**Task to complete:**
Extract the lines from the start of the material through the line containing "Looking at the", both included, and reproduce them verbatim, omitting the pictures.

Collected data:
******

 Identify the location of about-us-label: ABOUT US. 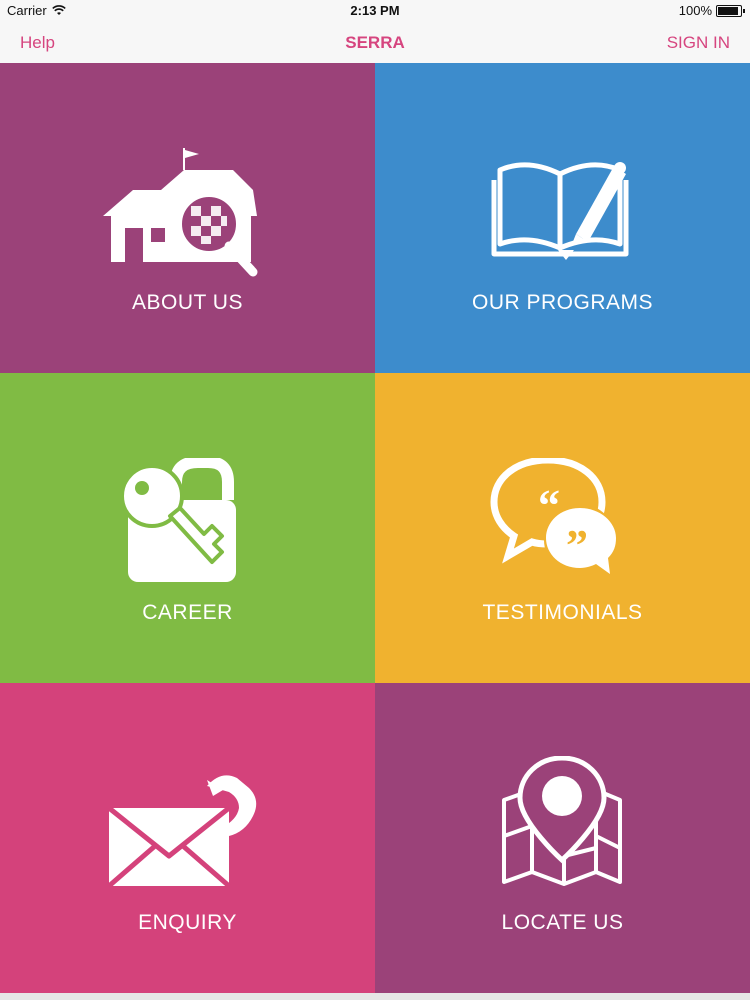
(188, 302).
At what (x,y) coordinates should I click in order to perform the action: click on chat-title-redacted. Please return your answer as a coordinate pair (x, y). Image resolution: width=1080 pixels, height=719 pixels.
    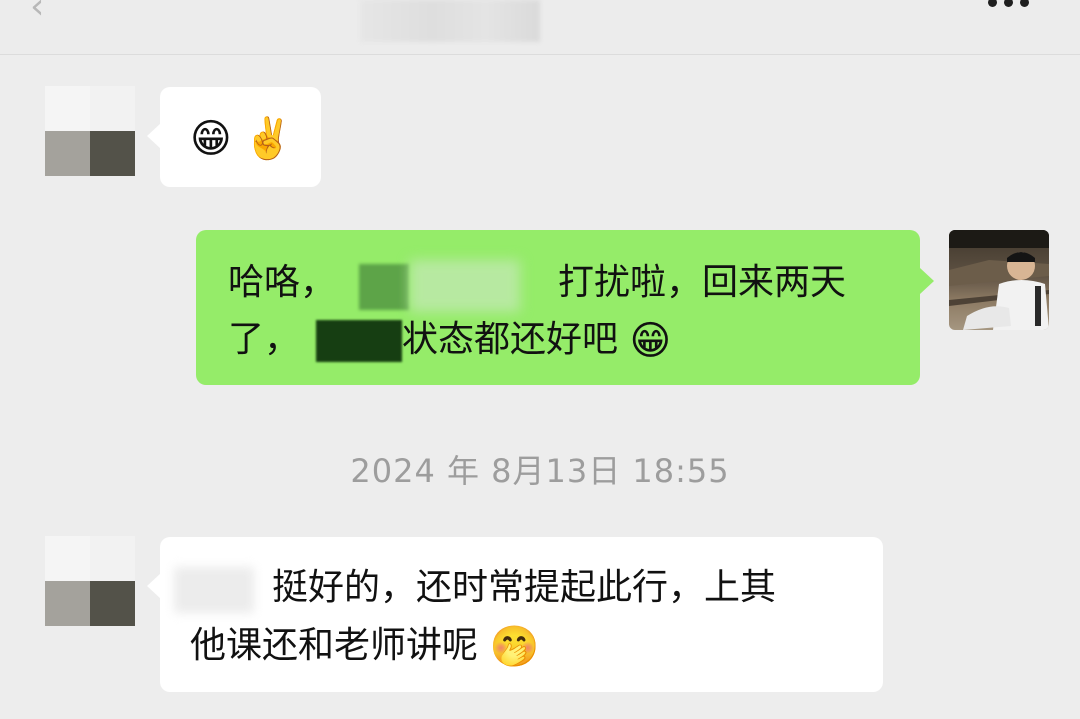
    Looking at the image, I should click on (450, 21).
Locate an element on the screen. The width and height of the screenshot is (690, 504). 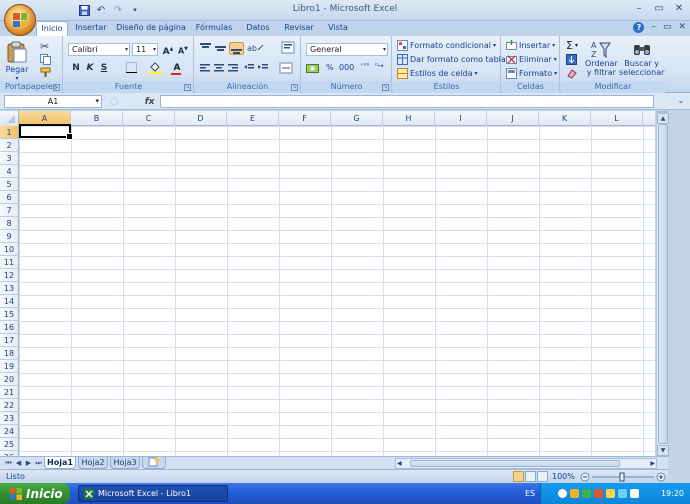
number-format-combo: General ▾ is located at coordinates (347, 50).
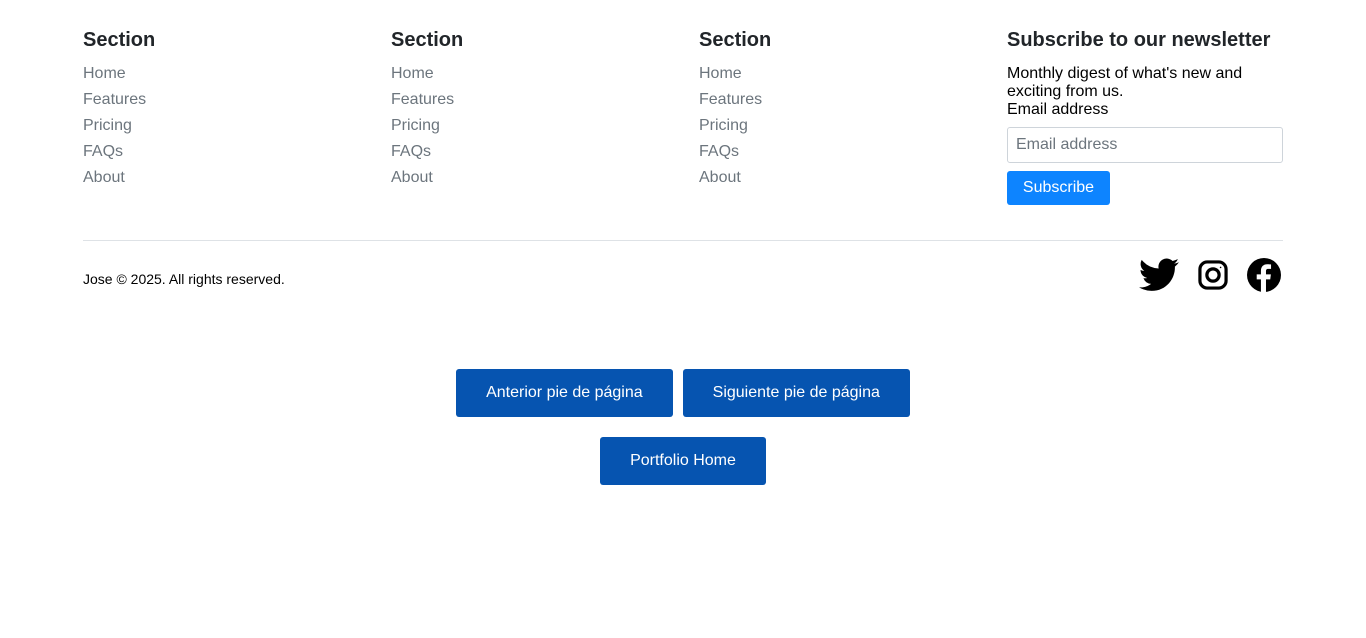 This screenshot has width=1366, height=638. I want to click on twitter-icon, so click(1159, 278).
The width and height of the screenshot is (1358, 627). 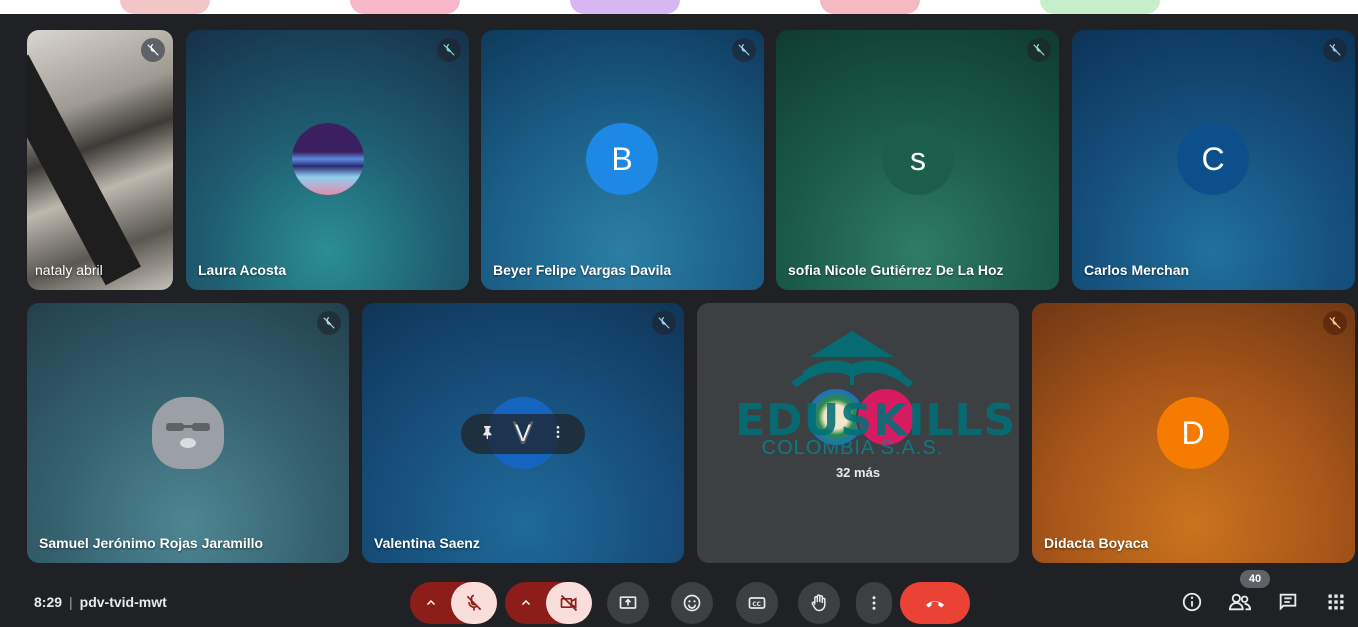 I want to click on avatar, so click(x=328, y=159).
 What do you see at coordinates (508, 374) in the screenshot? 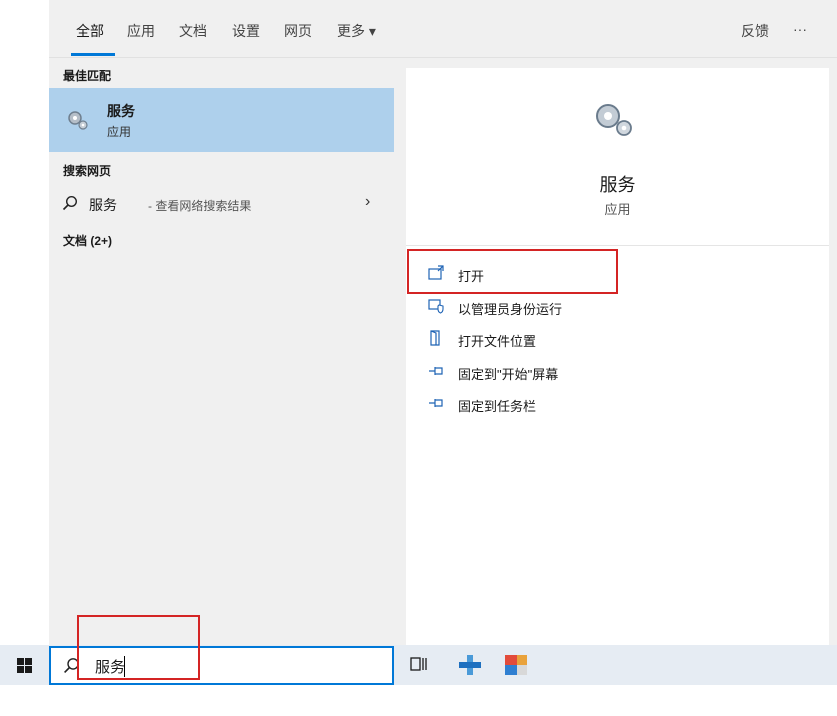
I see `action-pin-to-start-label: 固定到"开始"屏幕` at bounding box center [508, 374].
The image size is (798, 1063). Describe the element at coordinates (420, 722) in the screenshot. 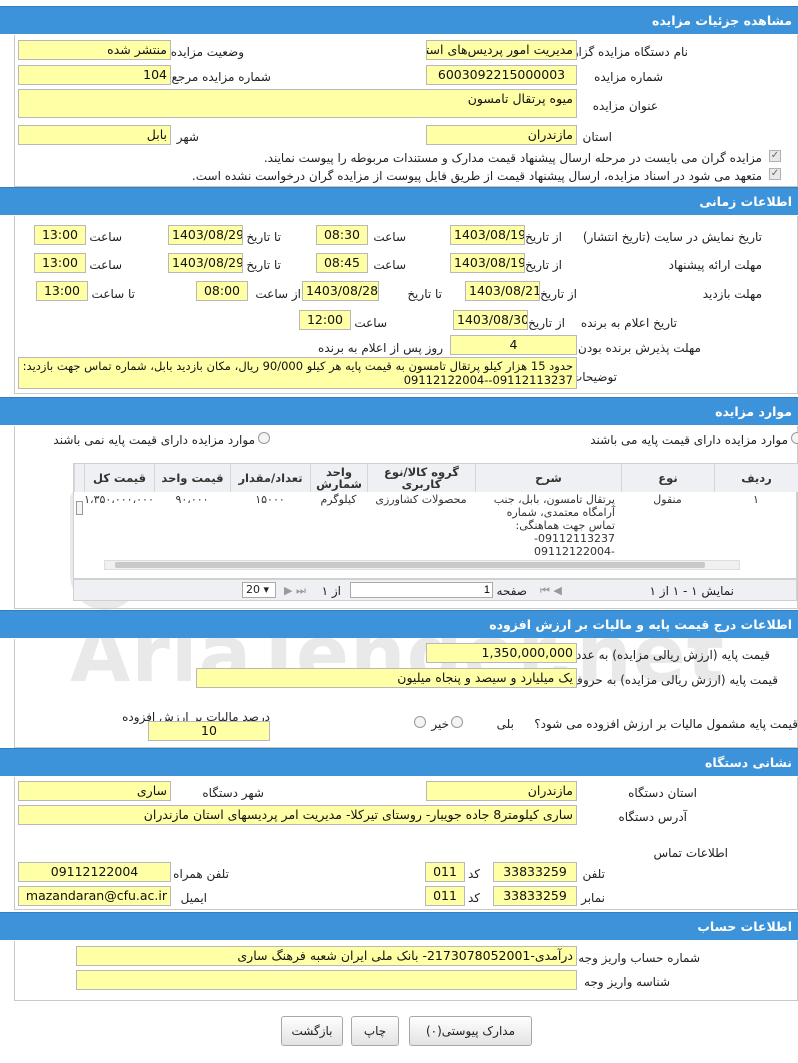

I see `vat-no-radio` at that location.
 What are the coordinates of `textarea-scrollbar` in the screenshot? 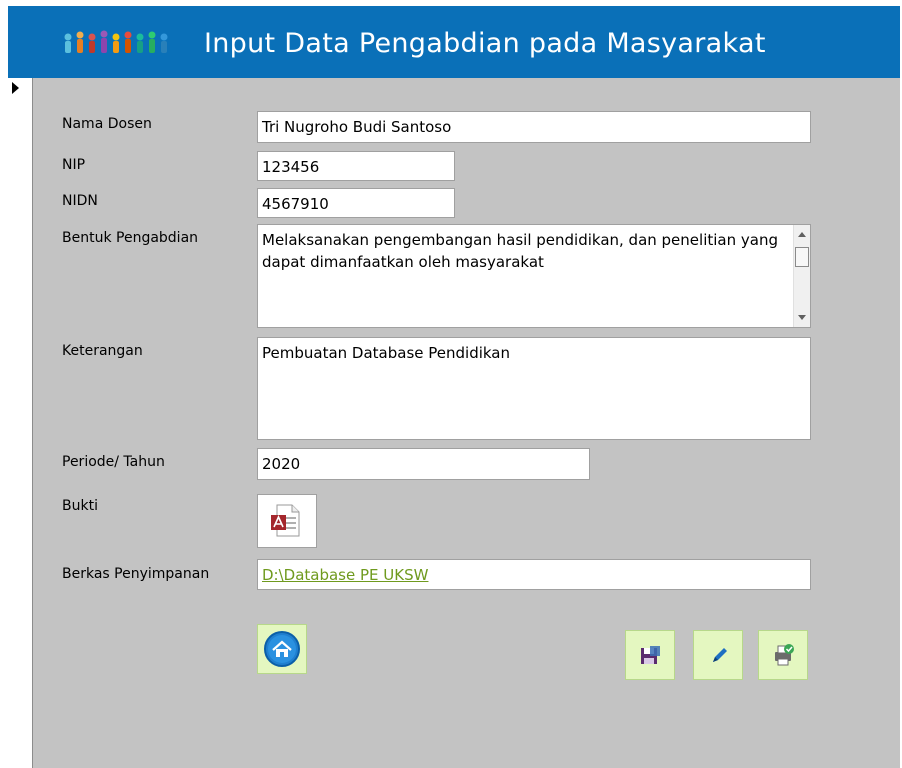 It's located at (802, 276).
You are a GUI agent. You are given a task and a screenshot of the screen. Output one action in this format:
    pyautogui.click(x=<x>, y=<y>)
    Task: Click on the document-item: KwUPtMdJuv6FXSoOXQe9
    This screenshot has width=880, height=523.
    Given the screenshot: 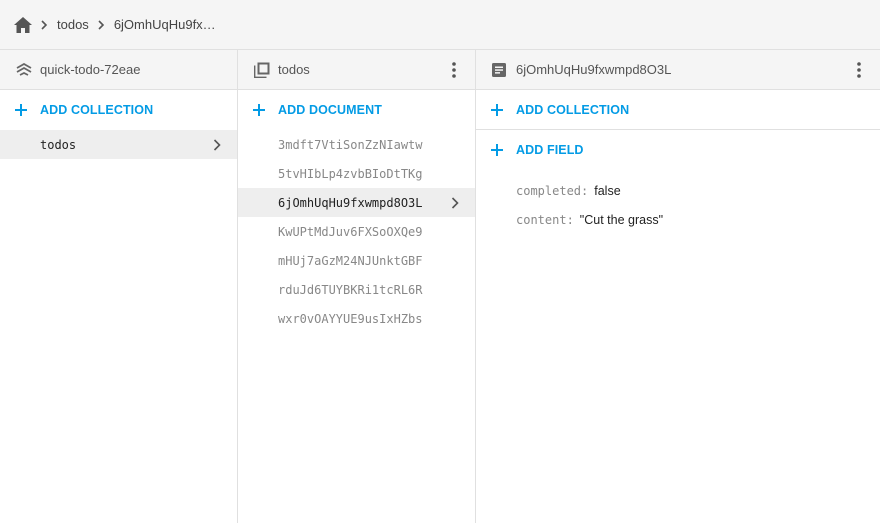 What is the action you would take?
    pyautogui.click(x=356, y=232)
    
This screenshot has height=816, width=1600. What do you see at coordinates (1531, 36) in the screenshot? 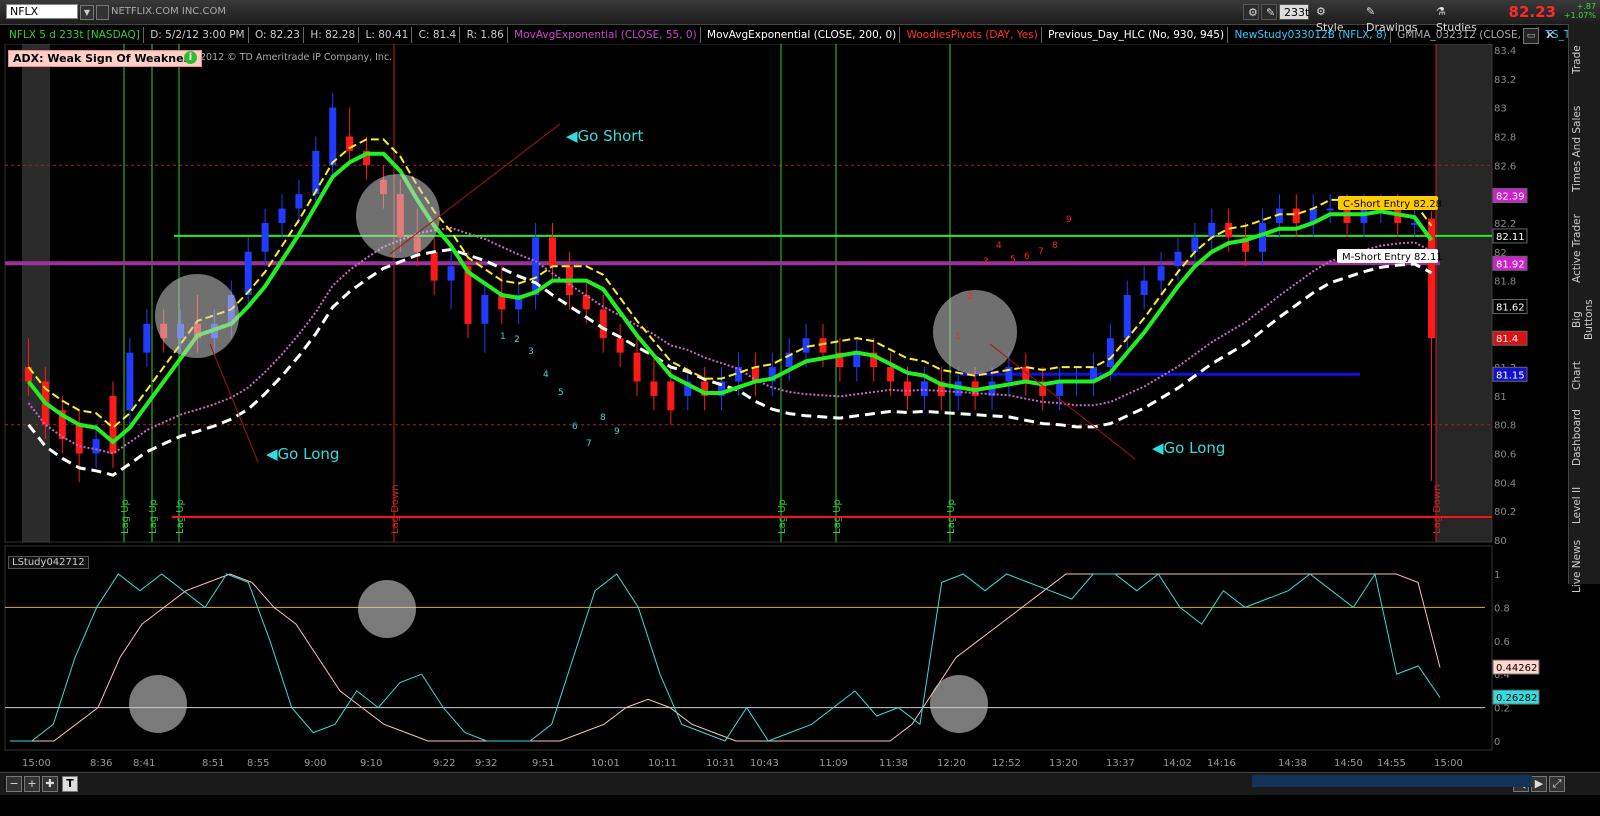
I see `pane-menu-icon: ▭` at bounding box center [1531, 36].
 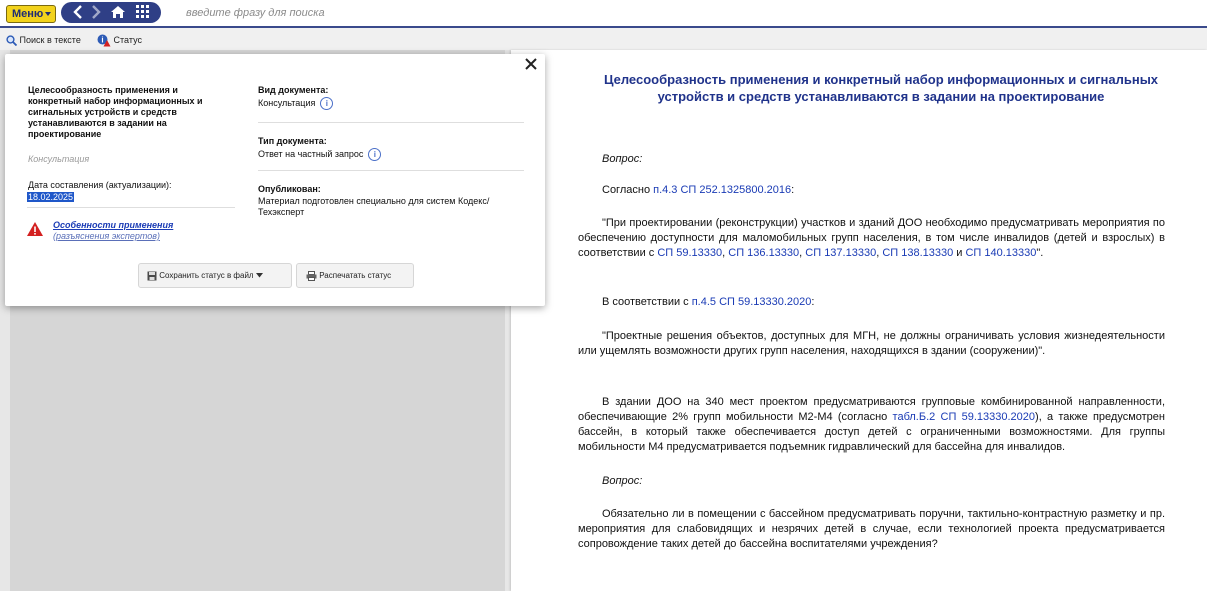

******

**Task solution:**
 Identify the location of about-us-label: ABOUT US. 
(188, 302).
At what (x,y) coordinates should I click in order to perform the action: click on chat-title-redacted. Please return your answer as a coordinate pair (x, y). Image resolution: width=1080 pixels, height=719 pixels.
    Looking at the image, I should click on (450, 21).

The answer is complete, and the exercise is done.